賃料増額請求は、当事者の現実の合意による直近の賃料額が、その後の事情の変更により不相当となった場合に認められています。ここ十数年で不動産価格が大きく値上がりしていることからすると、「現実の合意」時点が過去に遡るほど現在の賃料相場との乖離が生じやすく、他方「現実の合意」時点が現在に近接するほど現在の賃料相場との乖離が生じにくい傾向にあります。このように、「現実の合意」時点をいつにするかが、賃料増額請求の当否を左右する重要な事情になります。
1. 現実の合意時点と賃料増額請求
賃貸借契約の更新時に賃料の変動がある場合には、当事者間で賃料について協議が行われていることが多く、争いは生じにくいといえます。しかし、長年賃料が据え置かれている場合には、この「現実の合意」時点をいつと捉えるべきかが争点になることがあります。当事者間で賃料について何ら協議することもなく、法定更新が繰り返されているような場合には、法定更新時に据え置かれた賃料について、当事者が「現実の合意」をしたとは判断されず、「現実の合意」時点が賃貸借契約締結時まで遡ることもあります。
2. 更新時に賃料協議を行った場合の評価
これに対して、当事者間で賃料について協議した上で、更新時にあえて賃料を据え置いたような場合には、その更新時が「現実の合意」時点と評価される可能性が高くなります。

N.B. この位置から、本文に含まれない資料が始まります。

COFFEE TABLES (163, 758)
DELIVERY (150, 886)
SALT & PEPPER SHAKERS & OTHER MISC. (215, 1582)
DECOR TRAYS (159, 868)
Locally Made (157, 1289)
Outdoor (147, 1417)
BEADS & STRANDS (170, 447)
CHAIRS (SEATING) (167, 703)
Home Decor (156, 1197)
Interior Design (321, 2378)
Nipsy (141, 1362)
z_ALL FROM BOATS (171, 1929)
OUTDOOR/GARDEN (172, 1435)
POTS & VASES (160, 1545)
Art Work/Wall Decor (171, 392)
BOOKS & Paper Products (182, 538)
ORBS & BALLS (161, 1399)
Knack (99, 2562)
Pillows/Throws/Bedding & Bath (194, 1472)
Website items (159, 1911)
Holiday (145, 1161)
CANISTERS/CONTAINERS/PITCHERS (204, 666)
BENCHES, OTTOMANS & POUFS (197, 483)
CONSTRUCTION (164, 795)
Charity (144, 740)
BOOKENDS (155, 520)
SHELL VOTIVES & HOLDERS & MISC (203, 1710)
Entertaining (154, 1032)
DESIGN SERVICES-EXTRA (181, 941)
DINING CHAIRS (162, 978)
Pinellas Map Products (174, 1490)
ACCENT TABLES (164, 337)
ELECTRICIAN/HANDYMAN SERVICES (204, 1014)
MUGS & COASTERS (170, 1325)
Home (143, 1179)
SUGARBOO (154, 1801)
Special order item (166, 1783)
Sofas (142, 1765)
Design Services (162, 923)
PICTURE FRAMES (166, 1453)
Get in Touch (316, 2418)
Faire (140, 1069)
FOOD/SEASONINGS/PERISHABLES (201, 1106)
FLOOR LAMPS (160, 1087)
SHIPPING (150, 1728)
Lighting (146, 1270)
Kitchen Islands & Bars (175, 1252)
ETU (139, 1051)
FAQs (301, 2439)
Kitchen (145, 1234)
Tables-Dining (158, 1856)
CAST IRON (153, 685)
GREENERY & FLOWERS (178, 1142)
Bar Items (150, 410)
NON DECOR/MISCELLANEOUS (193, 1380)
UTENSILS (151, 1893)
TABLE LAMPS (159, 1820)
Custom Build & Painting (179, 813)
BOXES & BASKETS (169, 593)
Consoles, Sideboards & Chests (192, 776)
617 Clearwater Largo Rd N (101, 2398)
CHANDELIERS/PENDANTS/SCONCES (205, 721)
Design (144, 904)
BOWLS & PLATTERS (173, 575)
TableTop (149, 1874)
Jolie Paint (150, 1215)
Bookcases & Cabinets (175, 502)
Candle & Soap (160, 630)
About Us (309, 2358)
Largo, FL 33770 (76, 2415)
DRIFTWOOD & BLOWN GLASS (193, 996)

この場合、現実の合意時点が現在に近いため、事情の変動は小さいと評価され、賃料増額請求が認められない可能性もあります。
3. 賃料増額請求が認められる可能性
賃貸借契約締結時から一度も賃料の協議を行っておらず、長年にわたり賃料が据え置かれている場合には、事情の変動が大きいと評価され、賃料増額請求が認められる可能性は十分にあります。一方で、更新時に賃料協議を行った上で賃料が据え置かれている場合には、事情の変動が小さいとして、賃料増額請求が認められない可能性もあります。
4. 実務上の注意点
賃料増額請求をご検討の方は、更新時に安易に賃料を据え置くのではなく、賃料増額請求権を行使するかどうかを慎重に検討する必要があります。他方で、将来的に賃料増額請求権を行使されるリスクに備えたい方は、更新時に賃料協議を行うことが有効です。
なお、当事者間で賃料協議が整わない場合であっても、賃借人は賃貸人に対して従前賃料の支払義務を負うとするのが裁判例です。そのため、賃料増額請求後の賃料が支払われないことを理由として、賃貸借契約を解除することはできない点に注意する必要があります。